Мы разошлись, и каждый унёс в себе злобу против кого-то, погубившего Сергея. Вечером у Четверикова сошлись снова. Рождественский, я, Лавренёв принесли по статье. Хорошо и смело написал Борис. Всеволод вспоминал, как нынче в Москве он видел избиение Есенина: Петровский и Пастернак держали его, бил кто-то третий, в комнату никого не пускали, Воронский посмотрел и махнул рукой: «А, чёрт с ним!» Всеволод вспомнил также, как на пароходе, во время экскурсии в Петергоф, Есенин у пивного ящика разливал пиво и в ответ на замечание капитана крикнул: «Проходи, пока я тобой палубу не вытер!»
У Четверикова оказалось клише американского портрета (решили его отпечатать для раздачи на похоронах). Четвериков припомнил, как в «Зорях» не хотели помещать портрет Есенина.
Сегодня появилась в вечерней «Красной газете» неприлично-глупая статья Устинова и не менее глупая (по-другому) статья Пяста. В 6 часов я позвонил с почты к Фроману и узнал от Иды Наппельбаум, что в 6 часов в Союзе писателей гражданская панихида. Приехали мы около 7 часов. Скульптор Бройдо снимал посмертную маску, лил гипс, тело лежало, покрытое газетами.
Из разговоров трудно понять, как провёл Есенин свой последний день. Слухи такие: будто он был трезв; Эрлих ушёл от него в 8 часов, но вечером был у него Берман, видевший Сергея пьяным. Передают, что в этот день он уже пытался повеситься, но ему помешали. В номере найдена разорванная в клочки карточка его сына (от З. Райх), склеенная милицией. Будто бы Сергей с кем-то говорил о сыне, что он не от него.
Всеволод рассказал, что Горбачёв хотел беспрепятственно пропустить все наши статьи, но вмешался Лелевич (образина!), восставший против статей Всеволода и моей. Однако Браун Яков сдал всё в печать явочным порядком.

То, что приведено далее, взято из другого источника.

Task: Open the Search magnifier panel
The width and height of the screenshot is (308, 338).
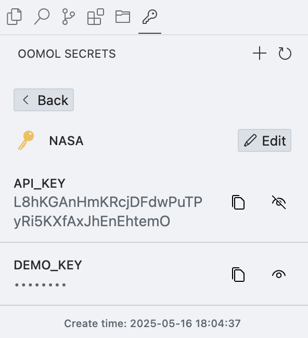Action: tap(42, 17)
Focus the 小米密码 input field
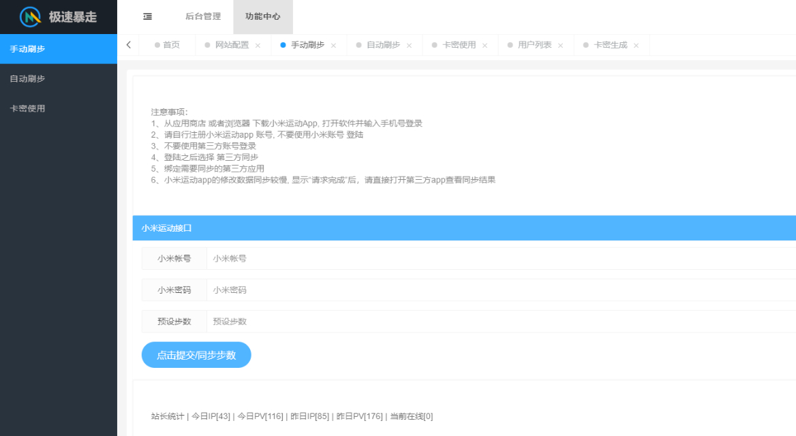Screen dimensions: 796x436 tap(501, 290)
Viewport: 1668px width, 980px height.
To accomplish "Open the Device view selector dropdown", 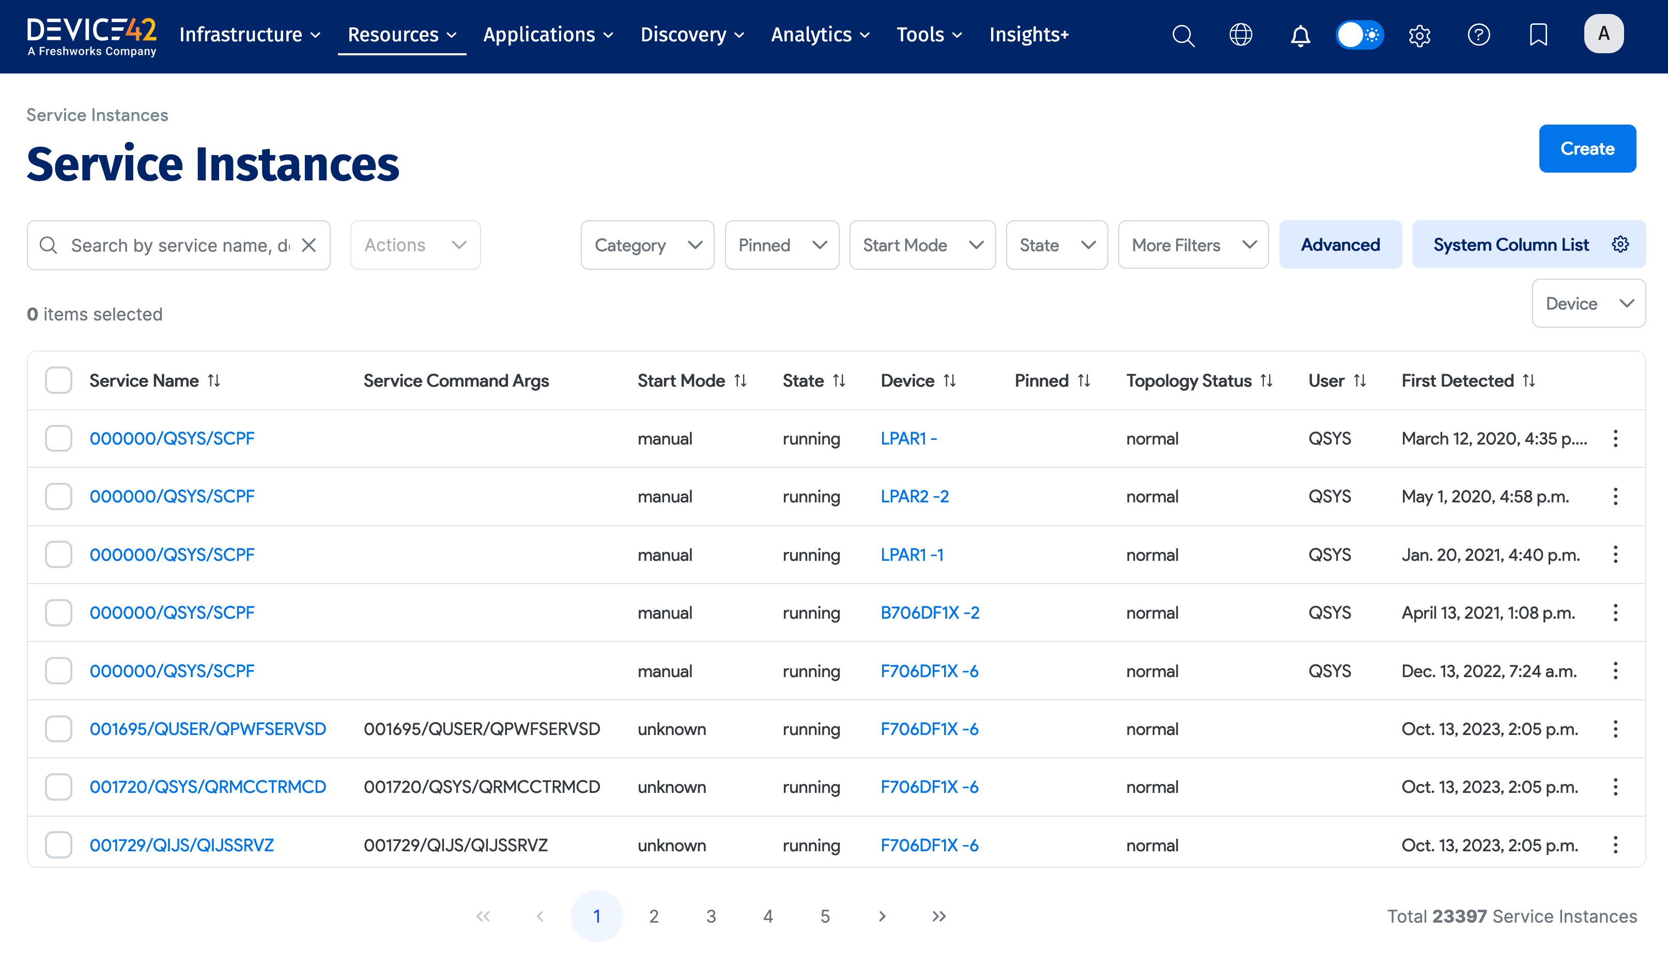I will click(1589, 303).
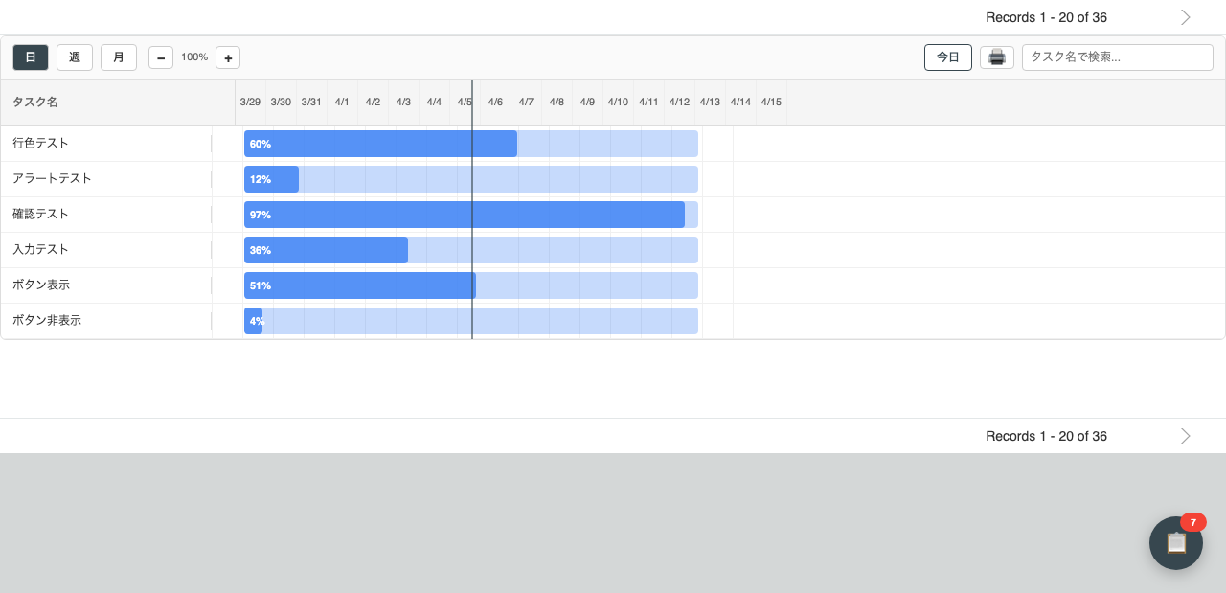1226x593 pixels.
Task: Switch to 日 (day) view
Action: coord(31,57)
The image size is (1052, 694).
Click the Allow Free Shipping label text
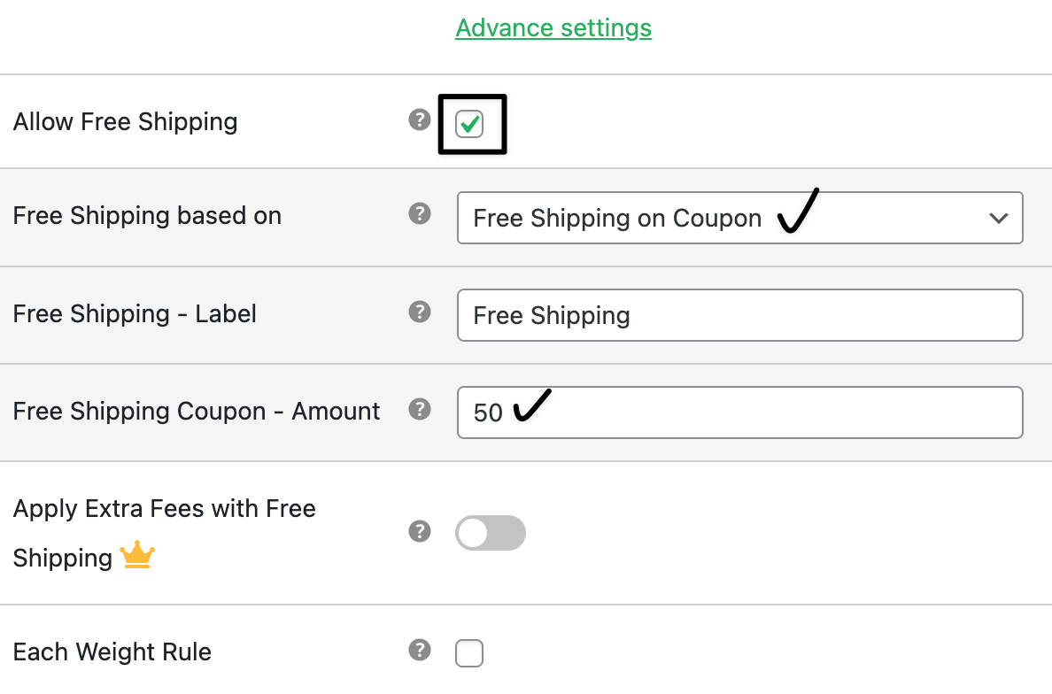(x=126, y=122)
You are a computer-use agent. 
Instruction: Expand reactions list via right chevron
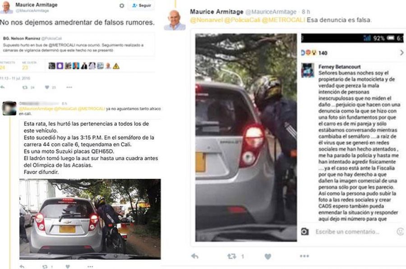[x=401, y=53]
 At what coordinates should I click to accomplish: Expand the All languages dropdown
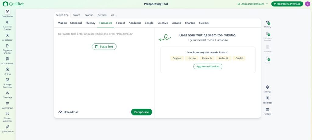[113, 15]
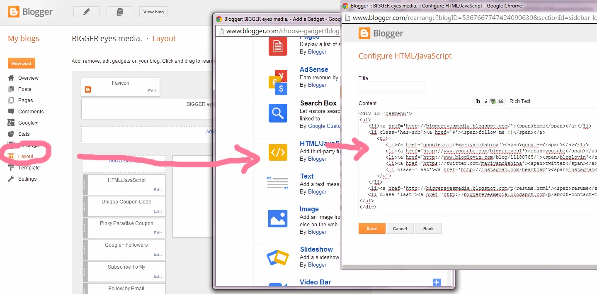
Task: Open the new post pencil toolbar icon
Action: coord(86,12)
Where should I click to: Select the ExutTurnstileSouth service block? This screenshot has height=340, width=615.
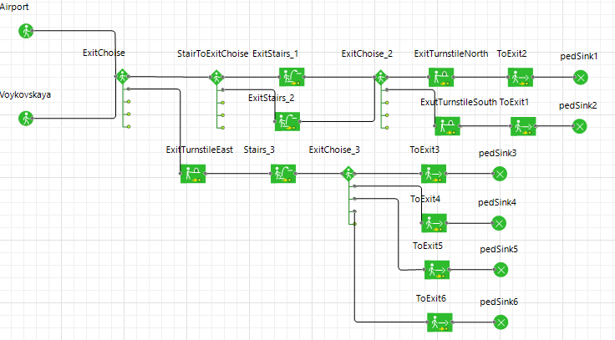tap(448, 126)
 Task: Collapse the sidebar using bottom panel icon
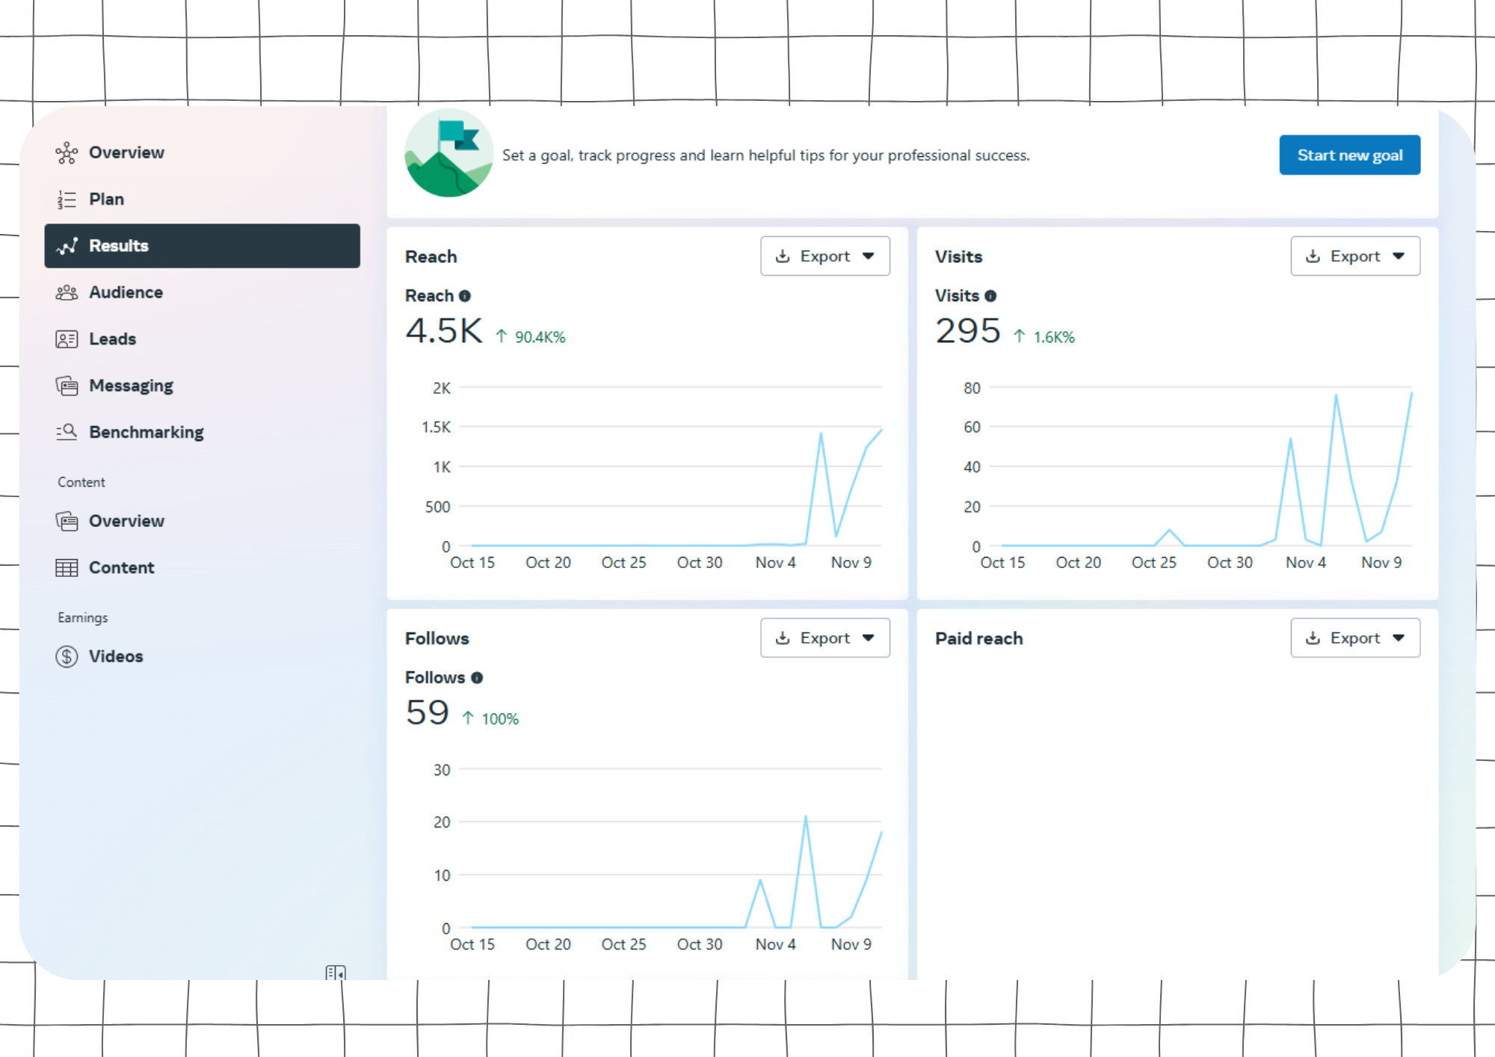pos(335,973)
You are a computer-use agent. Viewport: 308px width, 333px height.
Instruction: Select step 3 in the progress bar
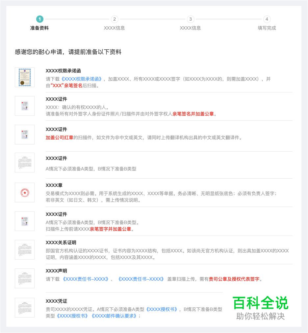(190, 20)
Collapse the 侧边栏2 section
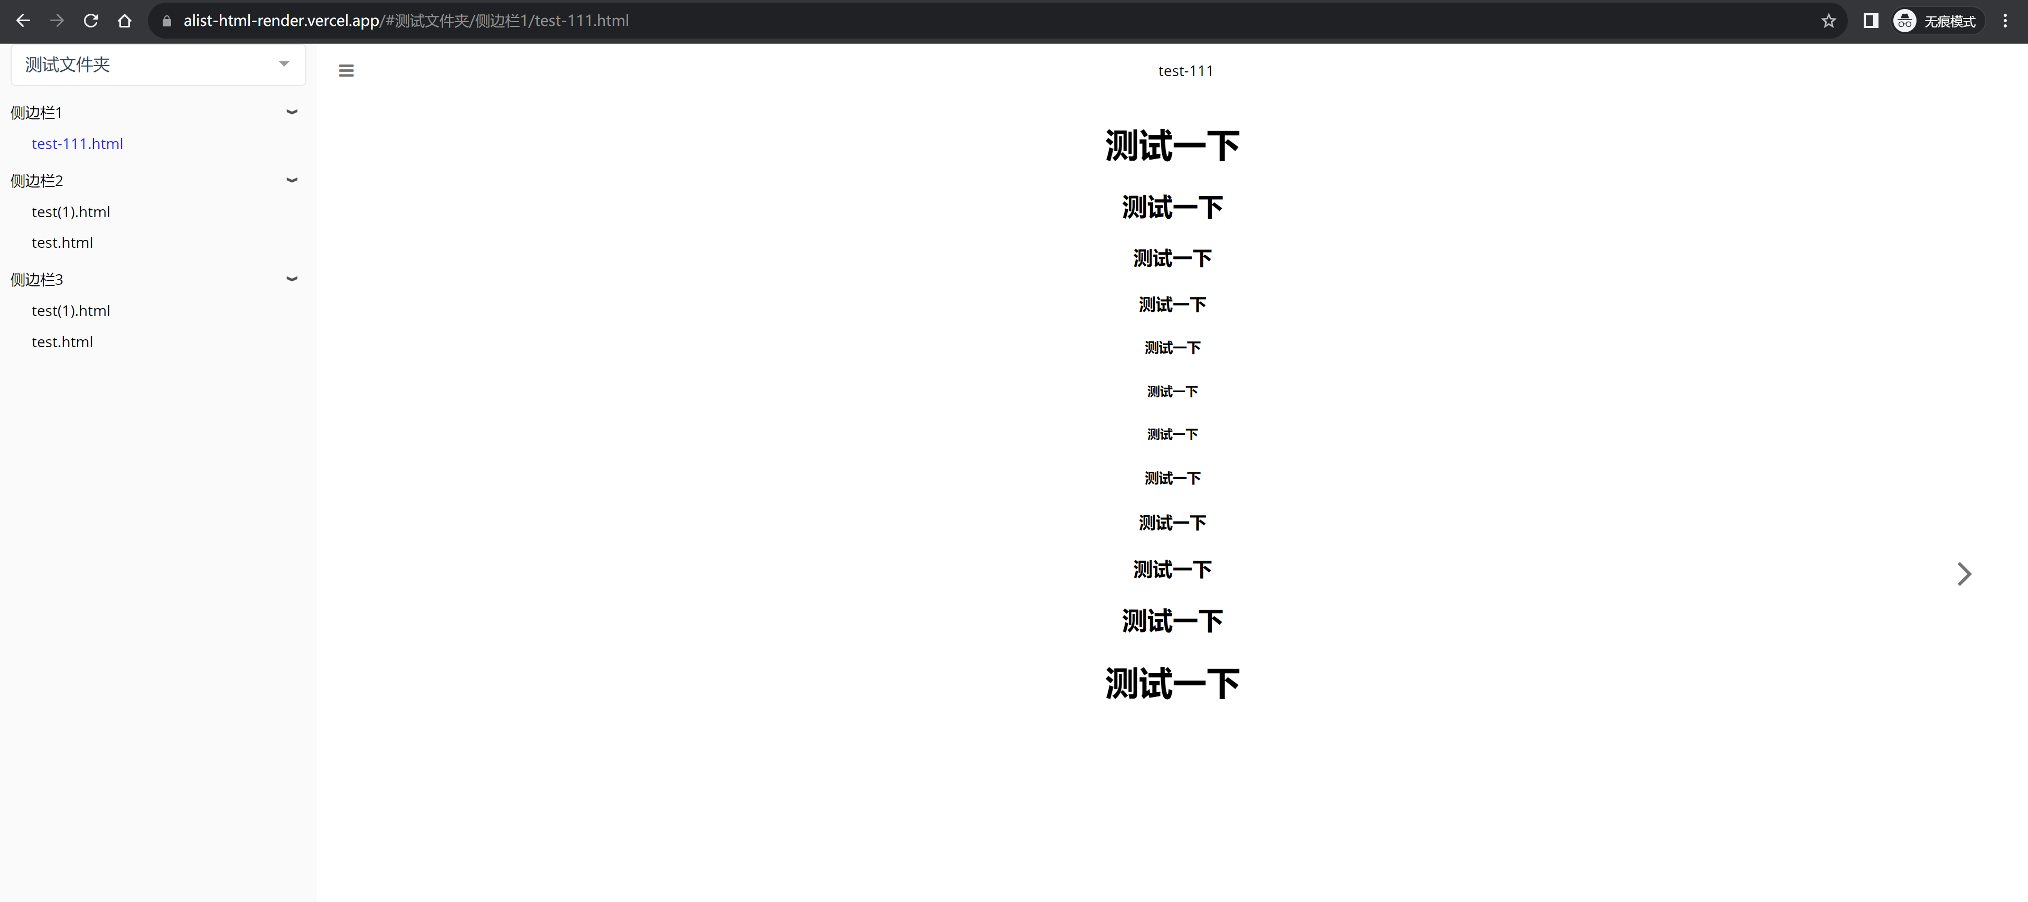Screen dimensions: 2028x902 tap(291, 180)
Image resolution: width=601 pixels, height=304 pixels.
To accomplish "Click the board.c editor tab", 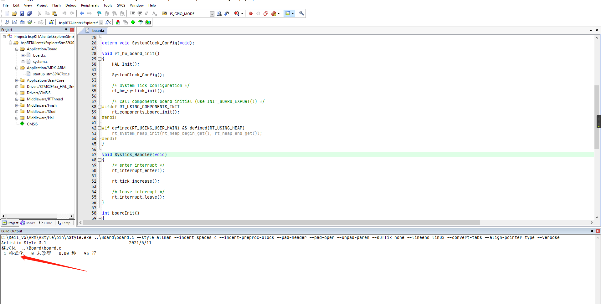I will (98, 31).
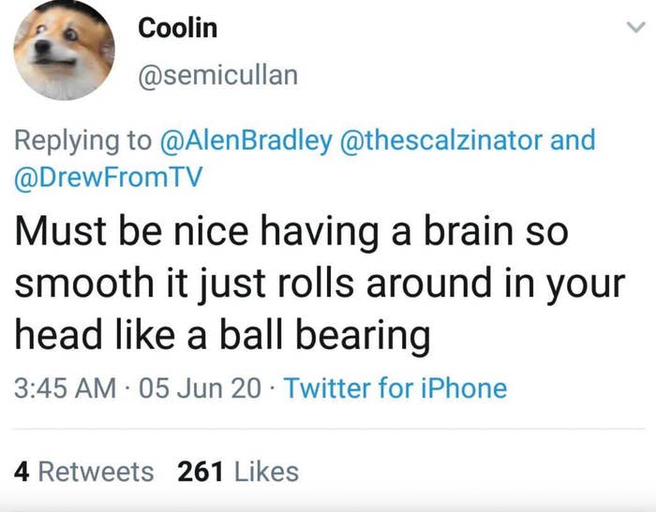Click the divider line above Retweets

328,430
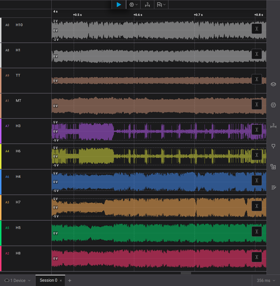280x286 pixels.
Task: Open the Measurements panel in right sidebar
Action: [273, 126]
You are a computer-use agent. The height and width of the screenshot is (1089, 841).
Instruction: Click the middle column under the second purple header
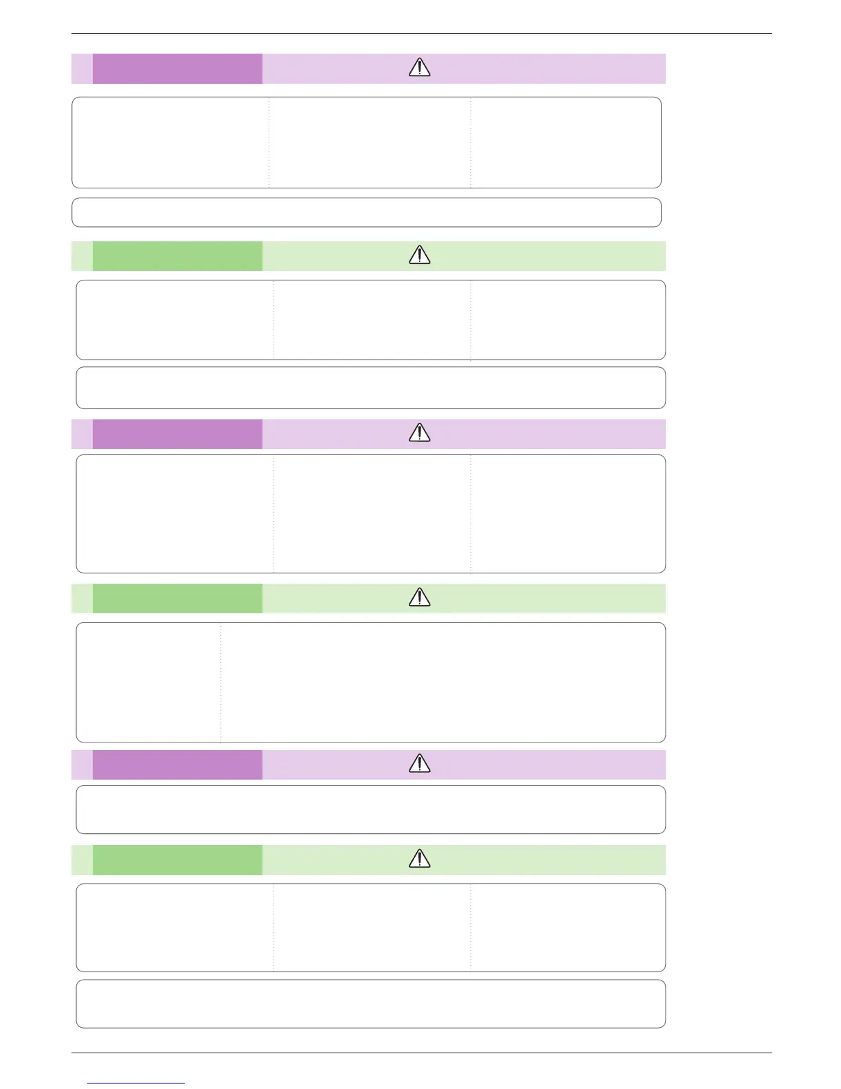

Сегодня ровно неделя, как Есенина нет. Весь ужас осознаётся понемногу. Вспоминаю, как он пришёл ко мне с Клюевым и принёс мне «Москву кабацкую» – единственный экземпляр, который он только что получил в Ленгизе. Сказал, что дарит мне, потому что я именинник, нельзя не подарить, хотя книжка одна. Пока мы тогда сидели и пили, мой отец, по обыкновению, ходил по коридору. Есенин страшно беспокоился, это его пугало. Руки дрожали (ронял папиросу), «клянусь Богом» через полслова. Было тогда выпито полдюжины пива на пятерых, а сойти с лестницы Есенин один уже не мог. Помню, как он, уходя, присел в передней на чемодан и не мог подняться. Сводили его вниз мы с Клюевым. Не помню, кто из них (кажется, Есенин) спросил меня тогда же, – не коммунист ли я?
В гробу он был уже не так страшен. Ожог замазали, подвели брови и губы. Когда после снятия маски смывали с лица гипс, волосы взмокли, и, хотя их вытерли полотенцем, они легли, как после бани, пришлось расчёсывать. Ионов не отходил от гроба.
С. А. Толстая похожа на своего деда, здоровая женщина и малопривлекательная. Пришла даже Мария Михайловна Шкапская, она сидела рядом с Толстой. С важным видом выгонял посторонних Лаганский. Были Никитин, Клюев, Садофьев, Всеволод Рождественский, Борисоглебский. Народа на выносе было немного, публика не знала; «летучки» разбрасывались почему-то, говорят, только на Загородном. Полонская положила в гроб хризантемы. Впервые я заметил, что у Тихонова голова вся седая. Когда скульптор кончил своё дело, гроб вынесли на катафалк – в ту комнату, где происходят все собрания в Союзе писателей. Снимались у гроба – Ионов, Клюев, Садофьев… Маленькая задержка, – пока пошли вниз за инструментом. Понесли: я шёл слева, на узкой лестнице гроб прижимал нёсших к стене; несли Рождественский, Браун, Козаков, Борисоглебский и др. Внизу нас встретил последний марш, было торжественно.
Я хотел плакать и не мог. За гробом шло около сотни людей. Баршев заказал специальный вагон для тела и распорядился, чтобы процессию пустили в ворота, с Лиговки, прямо к платформе. Очень быстро двигалась процессия.